The Wild Fisheries Management Branch provides a report consolidating information relating to recreational sea fishing licence trends, revenue, program allocations and outputs for each year.
Download the report Recreational Fisheries - Licence Trends, Fishwise Fund Status & Achievements in 2017/18
Summary: Recreational Fishing Licence Trends & Fishwise Fund 2017/18
- Recreational sea fishing licence holders decreased by ~800 from the previous year to almost 19,000 and close to the 2015/16 record low level of the last decade. Licence numbers still remain relatively low - around 10% less than the average of the previous ten years.
- Rock lobster is the main driver for taking out a licence. There were just over 17,200 fishers who held at least one rock lobster licence. This is a decrease of 5% from the previous year, and 20% lower than in 2007/08 - the peak year for licence numbers.
- Biotoxin closures were more extensive in 2017/18 than the previous year. The most notable biotoxin closures were 13 weeks for Wineglass Bay to Marion Bay (Maria Island Zone) and 9 weeks Chain of Lagoons to Wineglass Bay (Central east); 4 weeks (Marion Bay to Tasman Island).

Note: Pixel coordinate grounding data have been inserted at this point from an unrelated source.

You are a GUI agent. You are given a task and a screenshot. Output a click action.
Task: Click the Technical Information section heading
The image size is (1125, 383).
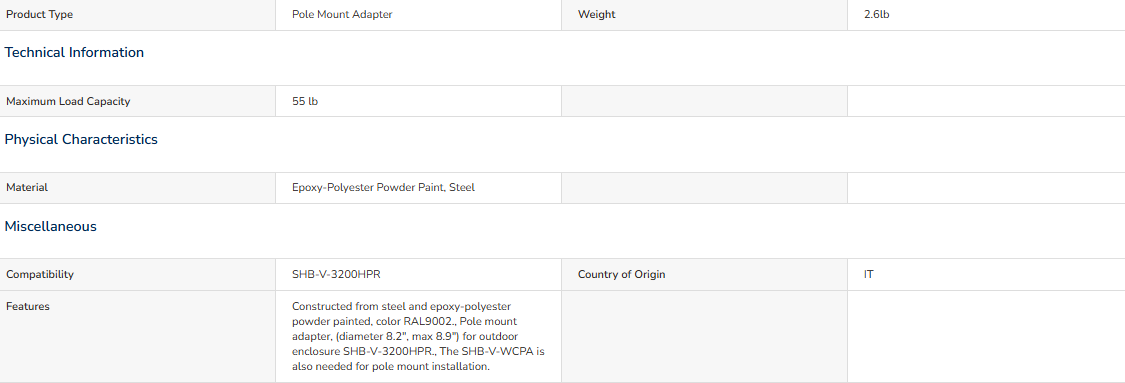74,52
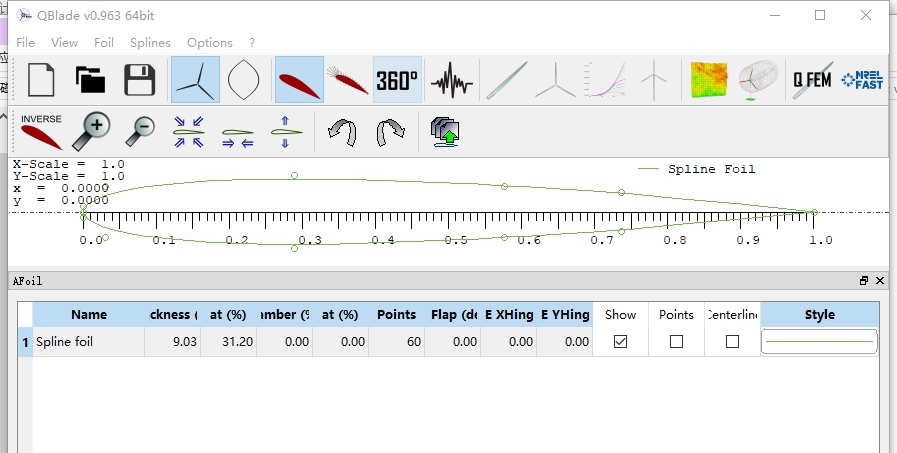Open the 360° polar extrapolation module
The image size is (897, 453).
point(397,80)
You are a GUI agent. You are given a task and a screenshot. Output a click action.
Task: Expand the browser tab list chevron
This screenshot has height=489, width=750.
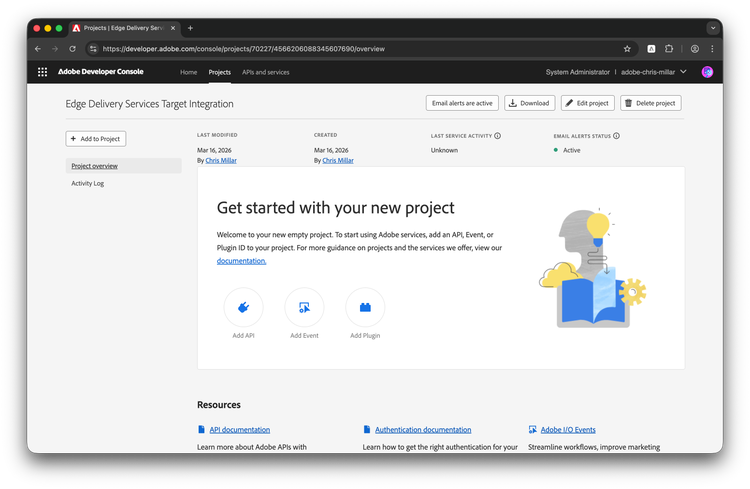(713, 28)
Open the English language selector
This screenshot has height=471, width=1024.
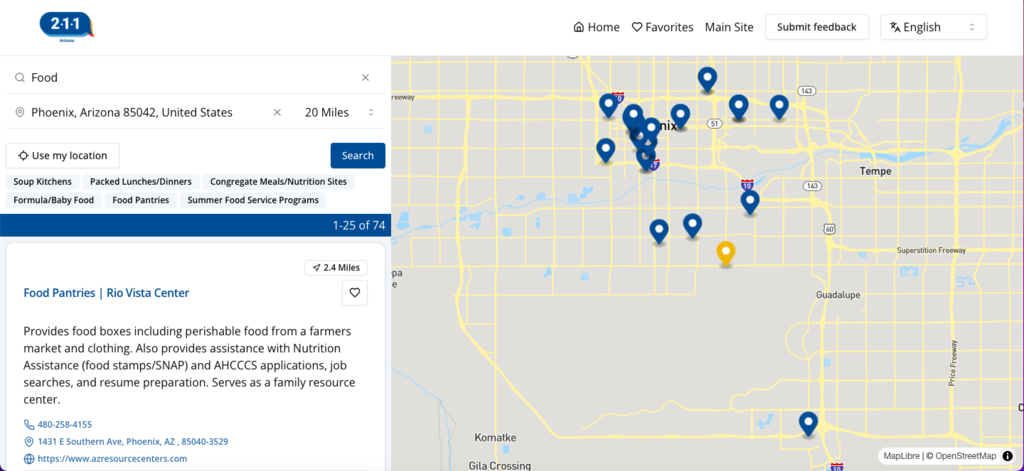coord(933,27)
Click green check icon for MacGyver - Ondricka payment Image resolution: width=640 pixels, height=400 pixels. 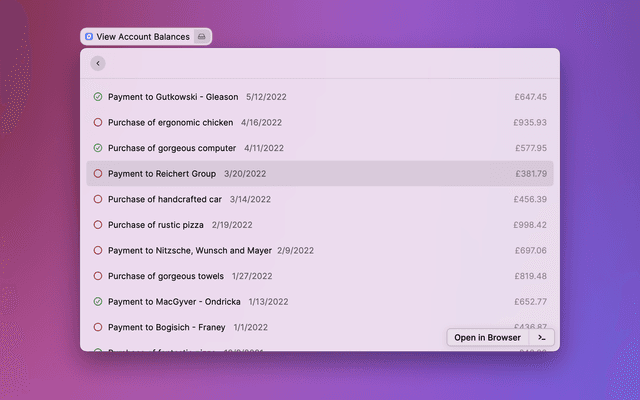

- The delay in opening some zones, combined with the low stock status and ongoing management interventions continue to impact licence sales.
Fishwise Fund Status:
- A total of $1.197 million was collected from the sale of recreational sea fishing licences in 2017/18 – a decrease of ~$18,000 from the previous year.
- A total of $942,000 made available to the Fishwise Fund after the agreed consolidated revenue contribution of $255,000 was made. If CPI is considered, Fishwise revenue is around 20% less in real terms compared to 5 years ago.
- The Fishwise Community Grant Fund as of 30 June 2018 has $167,052, and has no future funding commitments.
- Fishery adjustment fund remains with $122,000 in funds.
- Guidelines are needed for the Fishery Adjustment fund and the Fishwise Community Grant Fund, as there are no immediate funding commitments in these funds.